EXERCISE AIM
Give back the line containing "Image resolution: width=1059" along with every line after it, exactly, until the entries end.
-- DATA SHOWN follows --
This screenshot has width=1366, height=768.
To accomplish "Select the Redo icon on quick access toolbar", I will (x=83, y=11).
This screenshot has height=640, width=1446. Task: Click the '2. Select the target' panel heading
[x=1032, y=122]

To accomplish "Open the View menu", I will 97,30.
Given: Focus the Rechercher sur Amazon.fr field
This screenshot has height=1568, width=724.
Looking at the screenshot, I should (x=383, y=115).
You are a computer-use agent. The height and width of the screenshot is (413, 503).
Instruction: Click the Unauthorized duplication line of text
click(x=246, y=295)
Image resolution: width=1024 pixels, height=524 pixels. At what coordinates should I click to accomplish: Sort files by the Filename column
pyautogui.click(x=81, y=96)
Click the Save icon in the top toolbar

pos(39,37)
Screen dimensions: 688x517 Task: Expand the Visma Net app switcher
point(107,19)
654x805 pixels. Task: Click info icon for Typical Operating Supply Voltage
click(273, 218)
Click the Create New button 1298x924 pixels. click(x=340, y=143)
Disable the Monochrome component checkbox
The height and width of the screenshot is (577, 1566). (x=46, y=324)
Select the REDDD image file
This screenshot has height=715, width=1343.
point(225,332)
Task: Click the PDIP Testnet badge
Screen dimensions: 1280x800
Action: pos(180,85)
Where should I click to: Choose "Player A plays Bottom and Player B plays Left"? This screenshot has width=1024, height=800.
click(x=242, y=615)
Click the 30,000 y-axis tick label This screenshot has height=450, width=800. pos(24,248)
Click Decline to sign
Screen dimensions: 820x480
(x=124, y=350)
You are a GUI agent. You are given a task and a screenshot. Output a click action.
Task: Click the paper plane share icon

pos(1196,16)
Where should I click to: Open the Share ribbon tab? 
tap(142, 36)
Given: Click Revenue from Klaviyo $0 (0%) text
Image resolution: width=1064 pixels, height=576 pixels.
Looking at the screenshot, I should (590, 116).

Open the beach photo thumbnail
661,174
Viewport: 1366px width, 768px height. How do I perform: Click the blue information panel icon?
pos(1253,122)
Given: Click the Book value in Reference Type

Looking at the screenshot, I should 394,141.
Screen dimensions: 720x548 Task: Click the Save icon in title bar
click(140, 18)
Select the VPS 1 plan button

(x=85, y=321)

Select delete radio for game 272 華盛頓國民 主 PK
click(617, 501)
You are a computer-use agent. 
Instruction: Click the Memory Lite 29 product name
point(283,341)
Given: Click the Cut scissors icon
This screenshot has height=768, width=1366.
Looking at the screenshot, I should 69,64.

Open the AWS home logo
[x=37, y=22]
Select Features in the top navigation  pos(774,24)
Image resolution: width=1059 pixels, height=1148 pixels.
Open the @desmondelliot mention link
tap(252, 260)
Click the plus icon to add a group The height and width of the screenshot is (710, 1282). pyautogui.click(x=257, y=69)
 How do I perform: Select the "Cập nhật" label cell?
-- DATA SHOWN concluded --
THE ANSWER
Image resolution: width=1059 pixels, height=1148 pixels.
Open the @desmondelliot mention link
tap(252, 260)
Click the plus icon to add a group The height and width of the screenshot is (710, 1282). pyautogui.click(x=257, y=69)
 How do I perform: Select the "Cập nhật" label cell?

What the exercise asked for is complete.